A new baffling and pumping structure has been designed and modelled for the upper divertor in DIII-D to test the concept of pumping along the divertor leg upstream of the target as a mechanism to passively stabilize the detachment front, maintaining a hot X-point (T_e,Xpt ≈ T_e,sep at the outer midplane) simultaneously with a detached divertor target (T_e,targ < ~5 eV). This “chimney” design employs a closed baffling structure along an extended outer divertor leg with a pump duct opening positioned vertically upstream from the target on the common flux side. Maintaining a volume of trapped neutrals near the target enables dissipation processes from recycled neutrals to cool the plasma before it encounters the material surface.

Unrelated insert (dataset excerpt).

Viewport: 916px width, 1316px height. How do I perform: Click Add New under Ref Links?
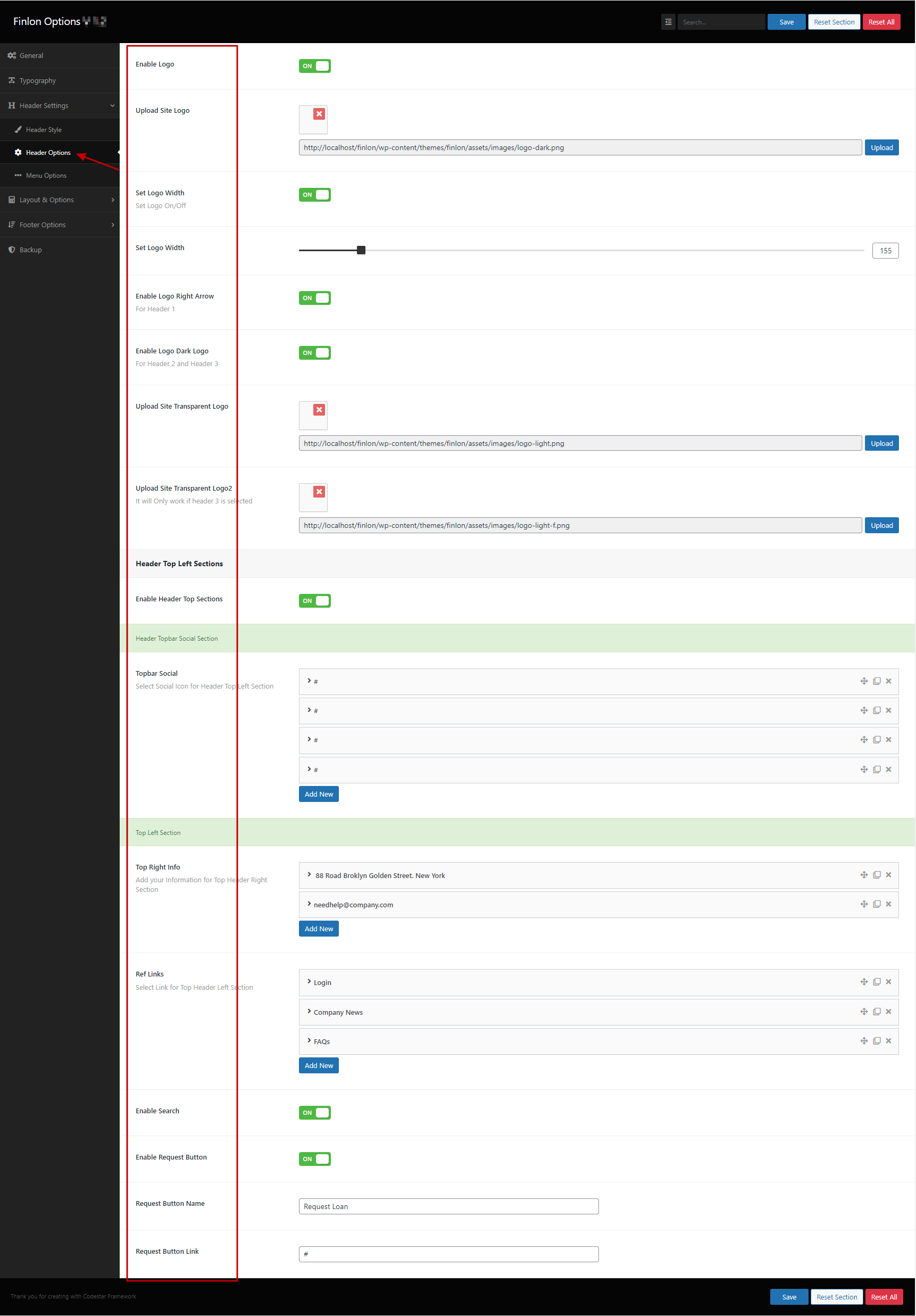pos(319,1065)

Moving upstream, most neutral hydrogenic atoms are then either pumped or re-ionized by the incoming plasma flux before they reach the main chamber, minimizing core fueling in the detached state and stalling upstream propagation of the ionization front. Boundary plasma and neutral simulations using both SOLPS-ITER [J. Yu et al., Nucl. Mater. Energy 2024] and UEDGE [A. Holm et al., Nucl. Mater. Energy 2024] find that the positioning of pumping part way up the divertor leg in this way reduces the upstream density at the onset of detachment and stabilizes the poloidal position of the ionization front near the pump duct over an experimentally attractive range of injected power and particle flux. Design considerations and comprehensive diagnostic plans will be presented.